*TASK DESCRIPTION:*
Reproduce the records below word for word, from the line containing "How do I perform: Switch to the 'bouée' tab?" through the line containing "Viewport: 1280px width, 720px", both included. Leave the pictures out.
*** STORED ROWS
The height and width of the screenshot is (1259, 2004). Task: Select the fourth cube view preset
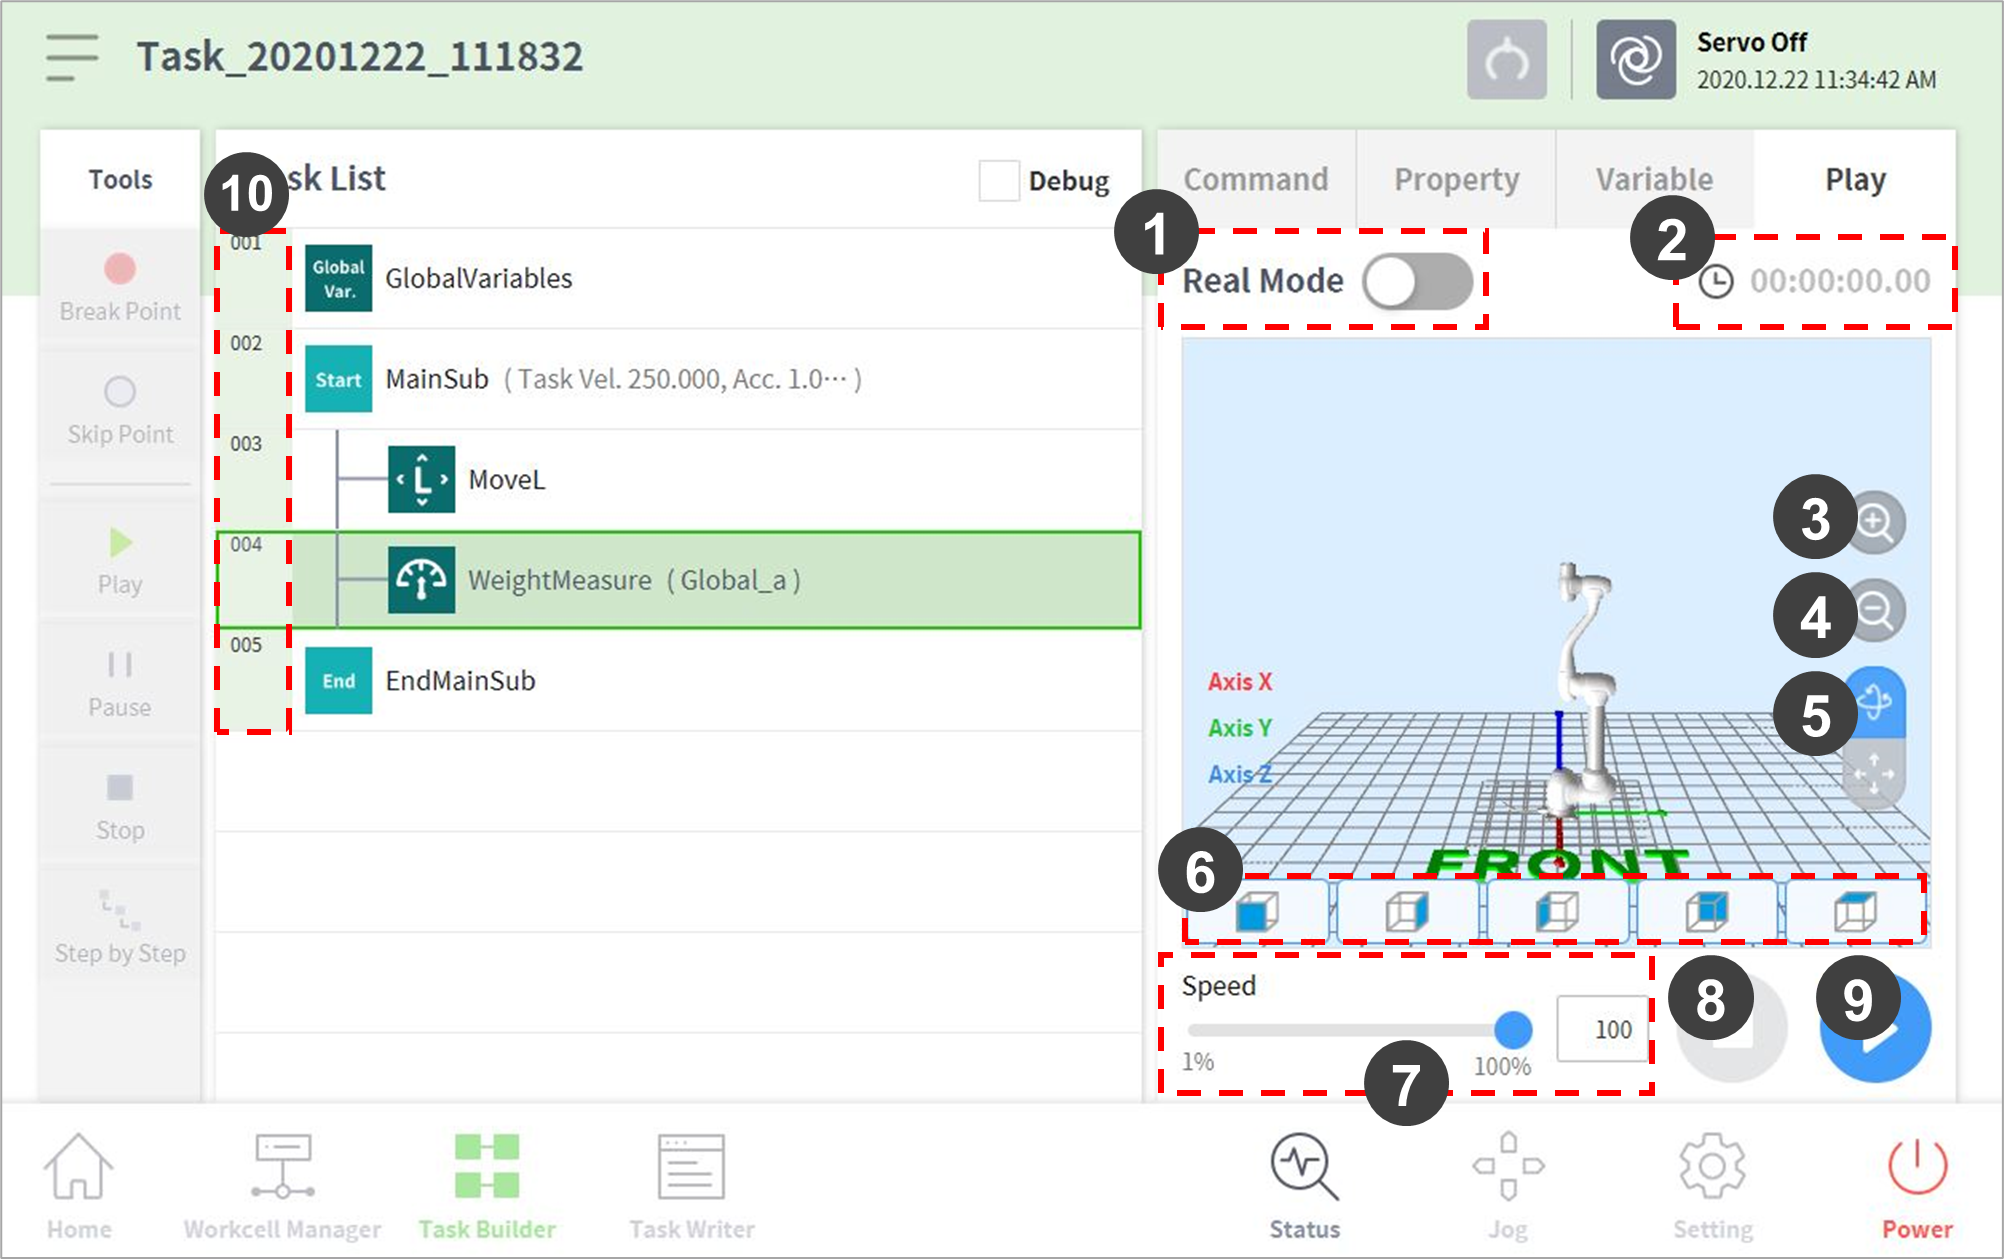[1706, 911]
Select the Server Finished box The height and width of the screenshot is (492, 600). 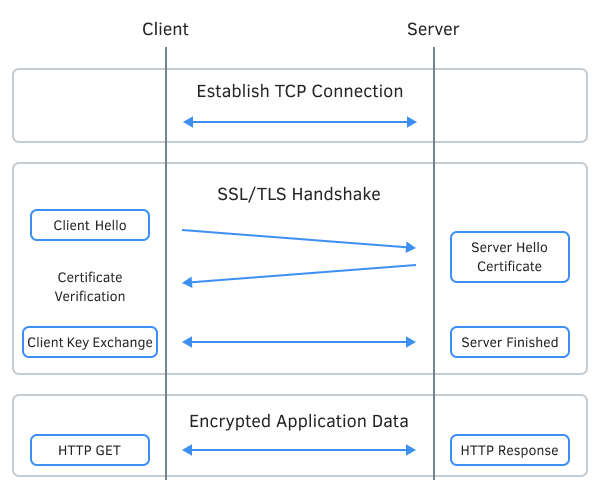pyautogui.click(x=509, y=342)
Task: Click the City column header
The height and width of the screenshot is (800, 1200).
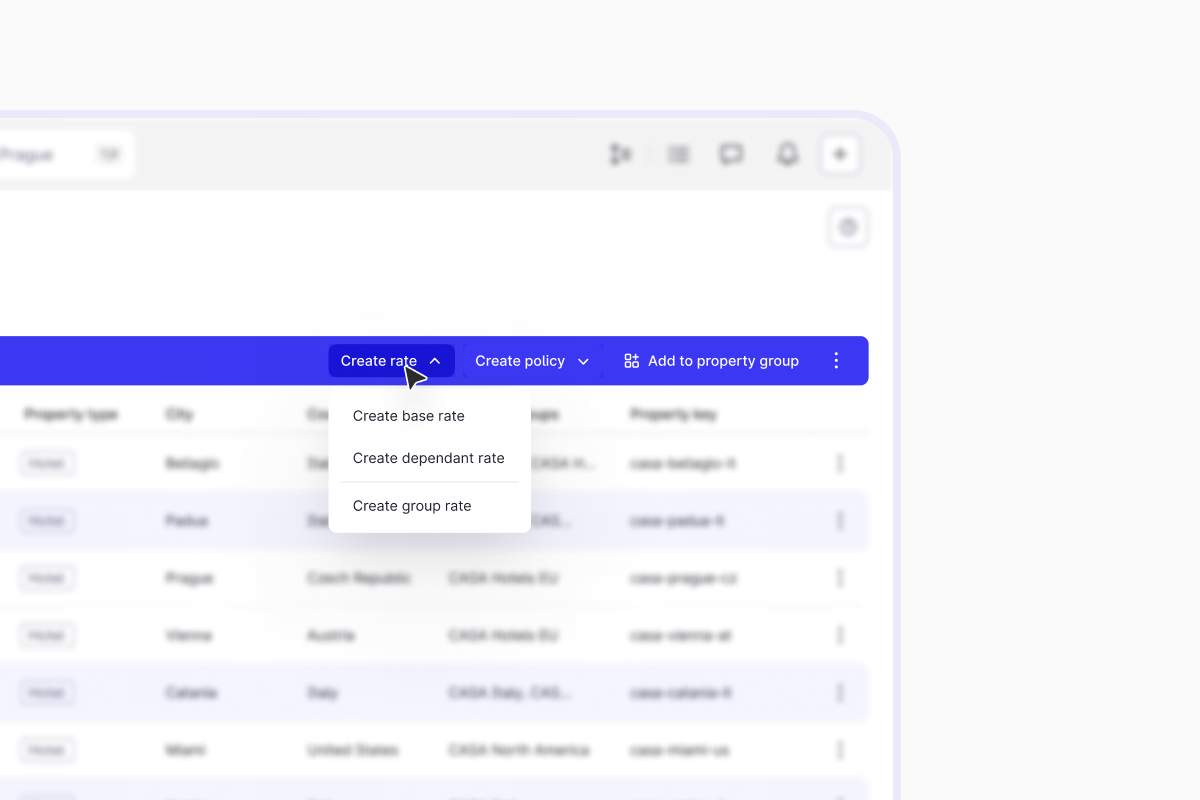Action: click(179, 414)
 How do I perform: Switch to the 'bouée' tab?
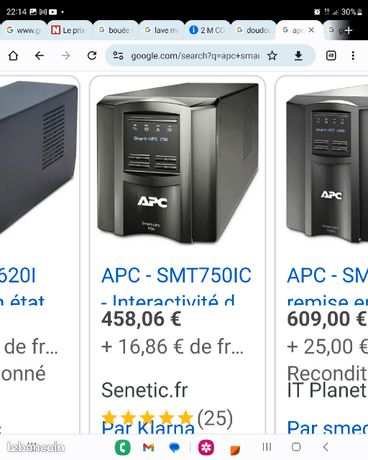tap(115, 30)
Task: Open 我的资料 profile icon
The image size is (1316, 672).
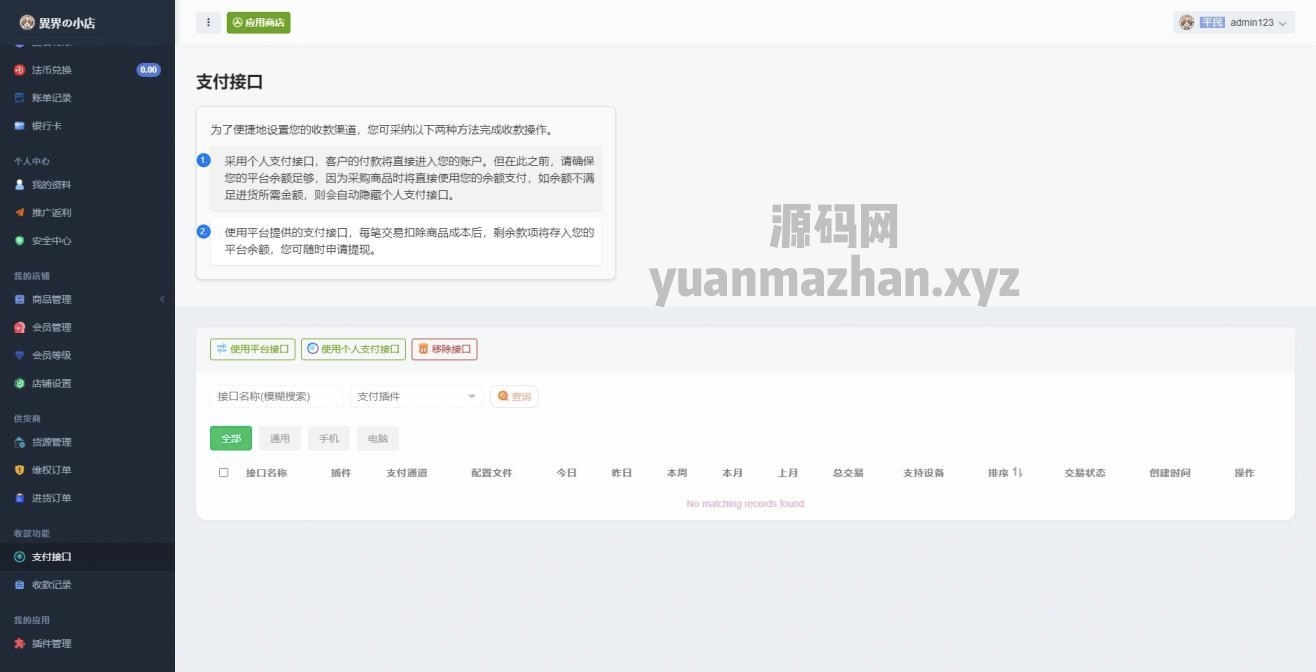Action: click(x=19, y=185)
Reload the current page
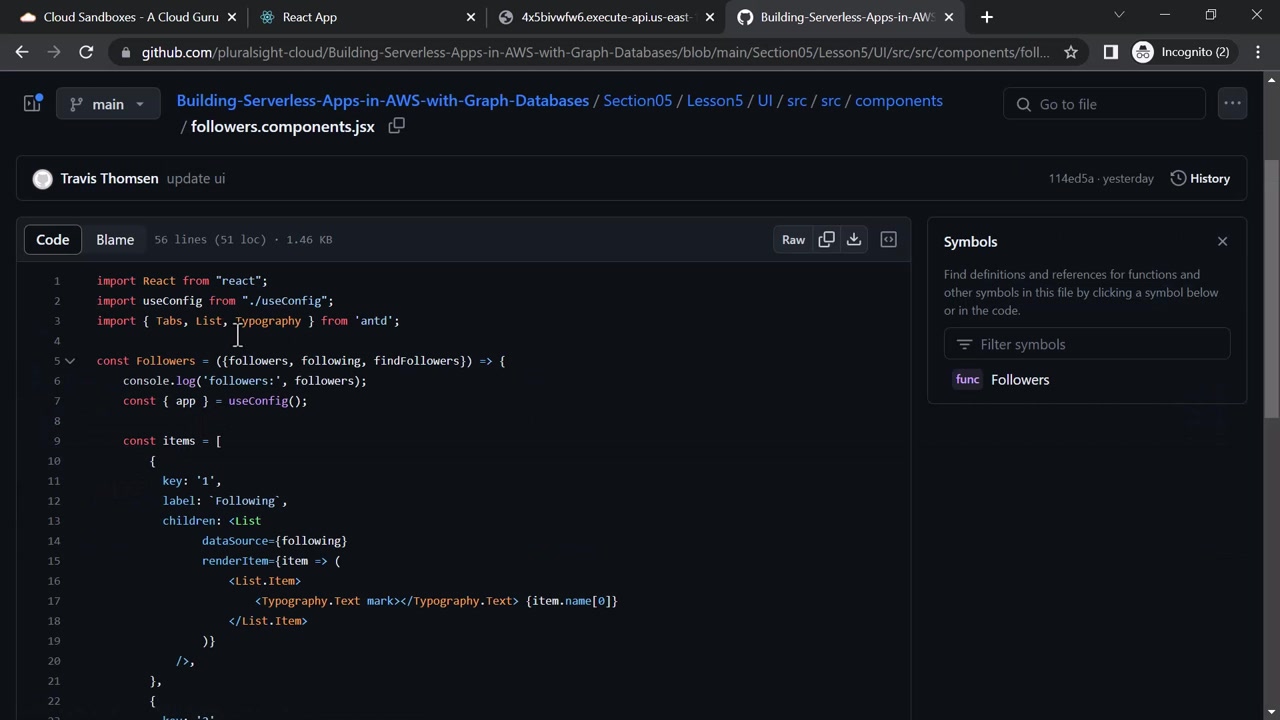Viewport: 1280px width, 720px height. (x=86, y=52)
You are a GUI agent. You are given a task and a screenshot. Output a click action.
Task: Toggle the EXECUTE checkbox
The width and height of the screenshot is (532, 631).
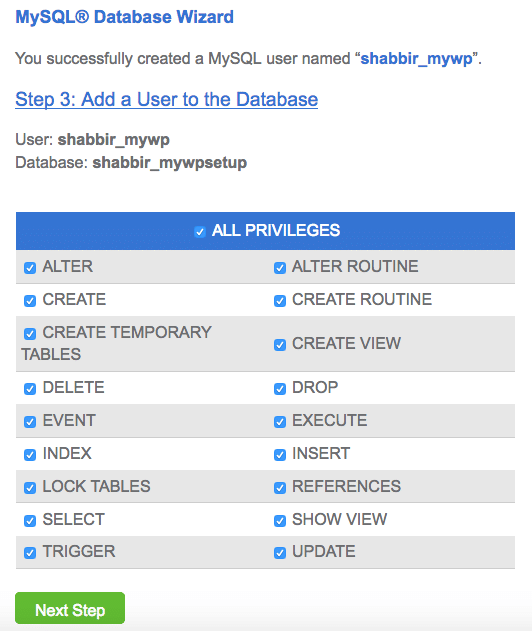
******
*EXERCISE ANSWER:*
 How do I perform: Switch to the 'bouée' tab?
tap(115, 30)
Task: Open 我的资料 profile icon
The image size is (1316, 672).
Action: click(x=19, y=185)
Reload the current page
Viewport: 1280px width, 720px height. (x=86, y=52)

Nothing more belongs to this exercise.